At first blush, the election outcome — a Biden presidency but the Senate still in Republican hands — spelled bad news for the cause of healthcare reform.
Those results would give the GOP a continued platform from which to stymie further expansion of health coverage for Americans, whether by strengthening the Affordable Care Act or moving toward a “Medicare for all” model.
All is not lost, however. A Biden administration will have numerous tools at its disposal to end four years of attacks on the ACA by the Trump White House and countermand many of Trump’s most dishonest and egregious acts of sabotage.
Trump employed executive orders and administrative tools to undermine the ACA and Medicaid, in virtually every case aiming to strip working-class and low-income Americans of their access to coverage. What’s sauce for the goose works just as well for the gander: Biden can use the same tools in reverse.
Healthcare experts have been at the ready for months with suggestions for Biden, including encouragement for him to move fast.

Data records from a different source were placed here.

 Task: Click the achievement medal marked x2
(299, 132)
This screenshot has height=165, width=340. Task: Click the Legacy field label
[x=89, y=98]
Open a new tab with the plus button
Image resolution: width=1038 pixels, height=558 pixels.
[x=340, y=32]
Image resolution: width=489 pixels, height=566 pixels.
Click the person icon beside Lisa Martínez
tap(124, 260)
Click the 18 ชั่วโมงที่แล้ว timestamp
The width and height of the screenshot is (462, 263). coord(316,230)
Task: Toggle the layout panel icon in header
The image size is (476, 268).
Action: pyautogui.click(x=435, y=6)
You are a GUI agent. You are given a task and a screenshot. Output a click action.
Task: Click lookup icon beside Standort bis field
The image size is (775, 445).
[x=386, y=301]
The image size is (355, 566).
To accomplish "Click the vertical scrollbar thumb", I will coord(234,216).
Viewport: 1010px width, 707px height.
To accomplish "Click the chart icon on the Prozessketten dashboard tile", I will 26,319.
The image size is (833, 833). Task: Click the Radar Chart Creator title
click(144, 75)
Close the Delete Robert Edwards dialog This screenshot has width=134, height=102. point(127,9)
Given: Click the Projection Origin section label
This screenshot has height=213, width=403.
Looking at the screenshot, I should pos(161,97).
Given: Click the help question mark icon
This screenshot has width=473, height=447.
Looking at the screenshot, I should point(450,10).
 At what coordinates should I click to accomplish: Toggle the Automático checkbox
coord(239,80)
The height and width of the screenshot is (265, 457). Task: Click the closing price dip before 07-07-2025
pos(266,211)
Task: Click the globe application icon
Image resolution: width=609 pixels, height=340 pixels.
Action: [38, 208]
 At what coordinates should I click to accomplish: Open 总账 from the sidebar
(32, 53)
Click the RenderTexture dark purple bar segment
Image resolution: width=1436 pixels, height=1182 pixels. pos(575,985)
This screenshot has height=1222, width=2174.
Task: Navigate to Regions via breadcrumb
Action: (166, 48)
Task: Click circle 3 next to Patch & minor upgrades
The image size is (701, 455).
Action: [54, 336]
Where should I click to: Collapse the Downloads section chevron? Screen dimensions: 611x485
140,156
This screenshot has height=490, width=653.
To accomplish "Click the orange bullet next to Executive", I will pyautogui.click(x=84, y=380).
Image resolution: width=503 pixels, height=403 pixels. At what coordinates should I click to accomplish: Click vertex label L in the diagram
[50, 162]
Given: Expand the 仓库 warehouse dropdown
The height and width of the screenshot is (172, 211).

“Keep in mind that some changes in healthcare and other areas using executive authority can happen quite quickly,” Larry Levitt, health policy expert at the Kaiser Family Foundation, tweeted at dawn Wednesday, “while others take much more time because they require following regulatory procedures.”
That said, the most evident threat to the ACA overall — a lawsuit by Texas and other red states aimed at declaring the entire 2010 law unconstitutional — is still alive. The case will be heard Nov. 10 by a Supreme Court with an augmented conservative bloc, now that Amy Coney Barrett has been seated.
The court is unlikely to issue a ruling until next spring at the earliest, but hopes that a Democratic Senate could render the case moot with a slight alteration of the law’s language have now evaporated. Still, most healthcare law experts see the lawsuit’s argument as ridiculous and believe that a wholesale rejection of the law is unlikely.
Let’s take a look at Biden’s options.
Levitt listed five immediate actions. One is to “put scientists front and center.”
This would eradicate the resolutely anti-science approach of the Trump administration, which ignored scientific advice in fighting the COVID-19 pandemic (resulting in a toll that has reached about 1,000 reported American deaths and an average of more than 80,000 new cases a day).
Trump’s healthcare team has also relied on misinterpreted or even nonexistent data to justify some of its most destructive programmatic initiatives, such as the imposition of work requirements on Medicaid enrollees.
Levitt also suggests extending the open enrollment period for those signing up for ACA plans via the government’s healthcare.gov website. Open enrollment lasted from Nov. 1, 2015, through Jan. 31, 2016, for 2016 plans and the same dates a year later for 2017 plans; the Trump administration rolled the deadline back to Dec. 15 for 2018 plans.
That had the potential to cut enrollment because health plans typically saw a surge in sign-ups during the final few weeks. After open enrollment, no sign-ups are permitted except for life changes such as the loss of other health insurance, marriage or the birth or adoption of a child. Several states extended open enrollment this year because of the pandemic, but not the federal healthcare.gov site.
Biden could also reinstate outreach and marketing funding, which was cut by some 90% under Trump despite evidence that the spending had helped thousands of Americans navigate their way through complications in signing up for Obamacare plans.